Eliphas levi (Alphonse Louis Constant)


(February 8, 1810 – May 31, 1875)

   A french occultist and writer that made a great impact on a number of esoteric and magical orders in 19th century. Born in Paris as the only son of a shoemaker, the only way to get a decent education was to become a priest.  He was sent to a seminary of Saint Nichols du Chardonnet and later to  Saint Sulpice. It was there where he become intrigued with a mystical vital force that was than called animal magnetism, allegedly controlled by the Devil himself. He was determined to gain as much knowledge about that force he could. He begun to study all he could find about the magic and the occult.

   In his early 20's he became a follower of an obscure couple that belived they were reincarnations of Louis XVI and Marie Antoinette. In that time he started writing some of his religiously orientated books but in 1848 in the time of the French revolution he was thrown out of the church, excommunicated and incarcerated because of his leftist views. After that, while in the rather problematic financial situation he started to work as a journalist and give lessons about the occult practices under a pseudonym 'Magus Eliphas Levi', translation of his name into Hebrew.

  In 1854 he travelled to England to give lectures in London but his lousy knowledge of English hindered him. Nevertheless he made a friendship with Edward Bulwer-Lytton, a leading authority on the field of esoteric and occult practices in England at that time. He was presiding a local Rosicrucian group and asked him to write down his treatise on magic. He wrote Dogme et Rituel de la Haute Magie in 1855, one of the most influential writings at that time that heavily influenced groups such as S.R.I.A. (Societas Rosicruciana in Anglia), the Hermetic Order of the Golden Dawn and Theosophical Society.

   Front page of the book has a very familiar image to all who were in contact with the occult, the image that we can connect to The Devil in Raider-Waite Tarot deck.
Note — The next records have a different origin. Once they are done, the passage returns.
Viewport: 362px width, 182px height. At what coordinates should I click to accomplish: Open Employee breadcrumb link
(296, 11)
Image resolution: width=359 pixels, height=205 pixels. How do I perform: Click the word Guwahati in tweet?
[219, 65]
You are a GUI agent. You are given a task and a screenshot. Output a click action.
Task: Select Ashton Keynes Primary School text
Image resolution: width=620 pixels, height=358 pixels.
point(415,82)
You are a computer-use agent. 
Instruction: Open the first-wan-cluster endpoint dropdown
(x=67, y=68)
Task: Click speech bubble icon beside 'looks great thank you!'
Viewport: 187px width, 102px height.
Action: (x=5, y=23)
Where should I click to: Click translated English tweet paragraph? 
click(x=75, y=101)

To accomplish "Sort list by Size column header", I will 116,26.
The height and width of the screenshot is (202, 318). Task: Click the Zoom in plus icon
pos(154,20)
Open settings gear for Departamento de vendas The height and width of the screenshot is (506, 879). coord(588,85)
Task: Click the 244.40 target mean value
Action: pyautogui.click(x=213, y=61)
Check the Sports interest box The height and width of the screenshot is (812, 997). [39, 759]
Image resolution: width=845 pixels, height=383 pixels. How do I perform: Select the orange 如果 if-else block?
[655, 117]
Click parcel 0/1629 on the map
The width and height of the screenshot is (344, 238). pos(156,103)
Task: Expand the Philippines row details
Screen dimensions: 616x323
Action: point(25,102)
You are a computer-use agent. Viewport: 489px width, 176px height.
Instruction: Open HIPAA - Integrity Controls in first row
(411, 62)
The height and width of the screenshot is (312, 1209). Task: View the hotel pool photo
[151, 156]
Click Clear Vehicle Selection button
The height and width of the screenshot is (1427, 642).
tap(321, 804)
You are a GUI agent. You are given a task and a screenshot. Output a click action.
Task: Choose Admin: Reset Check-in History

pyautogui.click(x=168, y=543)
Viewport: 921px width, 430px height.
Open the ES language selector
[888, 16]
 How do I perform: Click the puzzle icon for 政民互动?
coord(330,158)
No wonder it is A. E. Waite who afterwards translated his book.


"Sabbatic Goat", by Eliphas Lévi, "sum total of the universe", male and female, good and evil
today usually associated with the term "Baphomet".

  In Arthur Edward Waite’s translation of his work: Transcendental Magic, its Doctrine and Ritual, we can find an interesting account of a ceremony where after three weeks of fasting and preparation he commenced 12 hours of incantations after which purportedly a floor began to shake and a ghostly apparition appeared. For Levi that was very stressfull and dangerous encounter. He was feeling very cold and when the apparition touched his ritual sword his hand had gone numb for two days. He later declared similar actions very damaging to the persons involved.

 His works are filled with tarot allusions though he never wrote a book specifically aiming on that theme. Like his "successor" A. E. Waite he also believed that there is one source and one doctrine of all magic that could be seen around the world, he also introduced the concept of "Astral Light" in  connection with the animal magnetism. In his late years he lived comfortably from his lessons and writings. He died the same year Alister Crowley was born, the former often claiming he was his reincarnation. He wasn't an advocate of the Egyptian origin of the tarot that Court De Gebelin had proposed, he was centered around the Tarot de Marseille as the beginning of the divinatory Tarot, connecting it with Kabbala and even suggesting that the Major Arcana represents the stages in life.